В это время снова послышался вой его моторов, и мы увидели, что вдоль вырытой нами линии, на небольшой высоте, летит фриц. Он летел как мог медленно и низко, и снова мы стояли, задрав голову, а он пролетел и превратился почти в точку, но развернулся и опять пошёл по линии, снизившись до бреющего полёта. Он выпустил короткую очередь, никого не ранил, но когда пролетел, мы высыпали наверх и кинулись к деревьям. По двое, по трое вцеплялись мы кто в осинку, кто в ольху, стараясь слиться с ними и оберечь себя. Фриц снова пролетел по трассе.

— Фотографирует! — крикнул Тележка с отчаянием.
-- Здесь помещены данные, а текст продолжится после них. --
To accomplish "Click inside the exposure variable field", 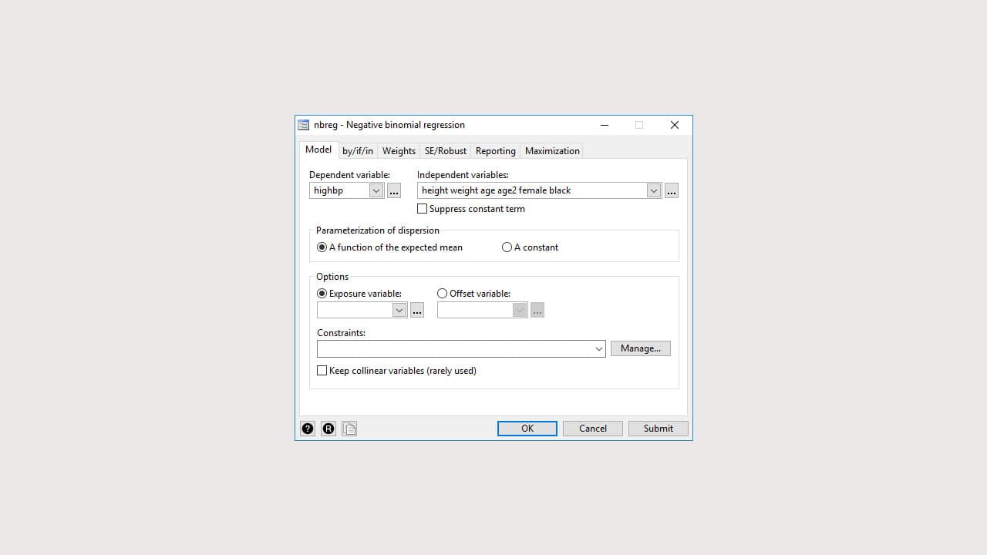I will (x=355, y=310).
Мы стояли бессильные, держась за стволы подмосковных деревьев, ища у них защиты, замёрзшие и ненавидящие. Фриц же по-хозяйски летал над нами, делал что хотел, изредка постреливая для острастки, чтоб мы не смели носу высунуть из лесу. И такой дул стылый, проклятый ветер, и так мы замерзали без движенья, и такое горькое отчаяние вцепилось в наши сердца, что в эту минуту уже не верилось ни во что хорошее. И тут из леса на гребень наших контрэскарпов с громким посвистом выбросился Каторга. Он разорвал на себе ворот, двумя руками сдёрнул с головы шапку и что было силы шлёпнул её в грязь.

— А ну, больше жизни, лопатные герои, — закричал нам Каторга. — Что вы там затухли? Жизнь продолжается! Давайте спляшем! — И он топнул двумя ногами, и грязь, как фейерверк, брызнула из-под его перевязанных верёвками бутс. — Что?!! Или мы уже не советские?! А? Неужели мы скиснем из-за этого летучего дерьма?! — Он вложил в рот два стянутых в кольцо пальца, дико свистнул и забил ладонями по груди и бёдрам. — Алёш-ша, ша! Держи полтона ниже! — крикнул он в небо. — Заткнись там, подонская морда! Да здравствует Евгений Онегин!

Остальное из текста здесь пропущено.